Commenting on comments
This statement is on my Ohloh page for ClamTk:
"Across all Perl projects on Ohloh, 28% of all source code lines are comments. For ClamTk, this figure is only 14%.
This lack of comments puts ClamTk among the lowest one-third of all Perl projects on Ohloh."
Now when I first saw that, the figure was probably 8%. Ohloh has since shamed me into obsessively adding more. I'm somewhat embarrased about the low number of comments - especially after developing this for 6+ years - but the 28% figure stuns me. In a good way, of course. As an amateur, it's probably just my lack of experience and limited exposure to other code bases.
28% is too much. That's nearly a third of your code which is not actually code. If you need that many comments, maybe your code isn't as clear as it could be.
Thanks for clarifying. I'm not going to stress about my 14% then. :)
Does the 28% figure also include the POD? That would both make sense and make it quite meaningless IMHO.
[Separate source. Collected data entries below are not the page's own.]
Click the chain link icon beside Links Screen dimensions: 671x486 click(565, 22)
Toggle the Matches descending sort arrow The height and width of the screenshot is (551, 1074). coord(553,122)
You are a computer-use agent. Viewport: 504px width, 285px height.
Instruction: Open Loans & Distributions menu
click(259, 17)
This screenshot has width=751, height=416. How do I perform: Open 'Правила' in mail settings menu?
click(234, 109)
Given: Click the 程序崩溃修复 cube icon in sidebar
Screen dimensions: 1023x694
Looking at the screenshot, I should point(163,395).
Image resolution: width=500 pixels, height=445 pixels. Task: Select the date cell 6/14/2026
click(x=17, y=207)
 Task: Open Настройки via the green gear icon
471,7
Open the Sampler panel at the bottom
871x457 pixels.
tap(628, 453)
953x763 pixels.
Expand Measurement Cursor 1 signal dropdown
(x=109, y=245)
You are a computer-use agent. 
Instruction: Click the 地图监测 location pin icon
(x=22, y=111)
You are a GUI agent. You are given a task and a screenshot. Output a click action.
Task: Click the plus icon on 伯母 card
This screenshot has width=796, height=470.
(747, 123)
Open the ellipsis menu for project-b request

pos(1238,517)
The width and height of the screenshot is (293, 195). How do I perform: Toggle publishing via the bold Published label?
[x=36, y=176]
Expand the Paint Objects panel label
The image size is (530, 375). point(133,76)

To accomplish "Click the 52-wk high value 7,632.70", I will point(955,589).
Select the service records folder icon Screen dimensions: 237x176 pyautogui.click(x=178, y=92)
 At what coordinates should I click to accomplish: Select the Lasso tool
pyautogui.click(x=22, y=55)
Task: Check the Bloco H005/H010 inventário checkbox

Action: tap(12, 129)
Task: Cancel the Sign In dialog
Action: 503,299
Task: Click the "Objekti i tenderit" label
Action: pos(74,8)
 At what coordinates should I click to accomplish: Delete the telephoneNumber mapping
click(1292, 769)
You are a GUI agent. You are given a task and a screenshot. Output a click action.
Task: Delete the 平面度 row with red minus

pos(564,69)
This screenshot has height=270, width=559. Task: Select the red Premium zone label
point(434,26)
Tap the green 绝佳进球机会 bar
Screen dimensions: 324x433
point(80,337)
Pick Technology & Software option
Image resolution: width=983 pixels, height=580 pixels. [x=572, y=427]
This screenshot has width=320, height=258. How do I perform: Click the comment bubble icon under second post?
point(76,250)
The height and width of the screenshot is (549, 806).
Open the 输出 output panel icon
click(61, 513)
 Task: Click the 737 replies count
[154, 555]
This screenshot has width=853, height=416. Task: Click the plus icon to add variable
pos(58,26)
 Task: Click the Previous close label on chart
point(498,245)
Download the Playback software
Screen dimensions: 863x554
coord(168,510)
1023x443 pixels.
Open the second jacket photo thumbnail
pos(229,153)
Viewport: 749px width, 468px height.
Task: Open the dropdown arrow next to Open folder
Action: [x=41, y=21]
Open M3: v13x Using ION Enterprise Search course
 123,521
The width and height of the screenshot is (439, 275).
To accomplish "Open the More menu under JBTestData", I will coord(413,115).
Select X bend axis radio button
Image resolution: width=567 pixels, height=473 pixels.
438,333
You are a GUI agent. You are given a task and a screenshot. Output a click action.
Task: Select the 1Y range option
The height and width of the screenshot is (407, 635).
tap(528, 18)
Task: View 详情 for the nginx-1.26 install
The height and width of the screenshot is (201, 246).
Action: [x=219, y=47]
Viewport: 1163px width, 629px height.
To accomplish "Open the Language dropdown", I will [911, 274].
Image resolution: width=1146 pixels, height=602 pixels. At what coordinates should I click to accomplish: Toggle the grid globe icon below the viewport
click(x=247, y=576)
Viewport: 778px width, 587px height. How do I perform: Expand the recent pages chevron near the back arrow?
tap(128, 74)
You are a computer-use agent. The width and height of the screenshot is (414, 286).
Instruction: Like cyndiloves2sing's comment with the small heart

I agree, ohloh's metrics harks of pointy-hair managers who count lines of code, or number of check-ins but not what is actually written in them. I don't want to know how many lines of comment a project written in a less verbose language like Java or C# would require (less verbose syntax == more verbose code) to satisfy such a ratio.
Like other people here, I'm also not a fan of excessive commenting. Like Martin Fowler says in the book Refactoring, often the need of a comment is indicative that the code is not clear or factored enough. So I think that Ohloh measurement is silly and should be ignored, because it's not indicative of the real world worth of your code.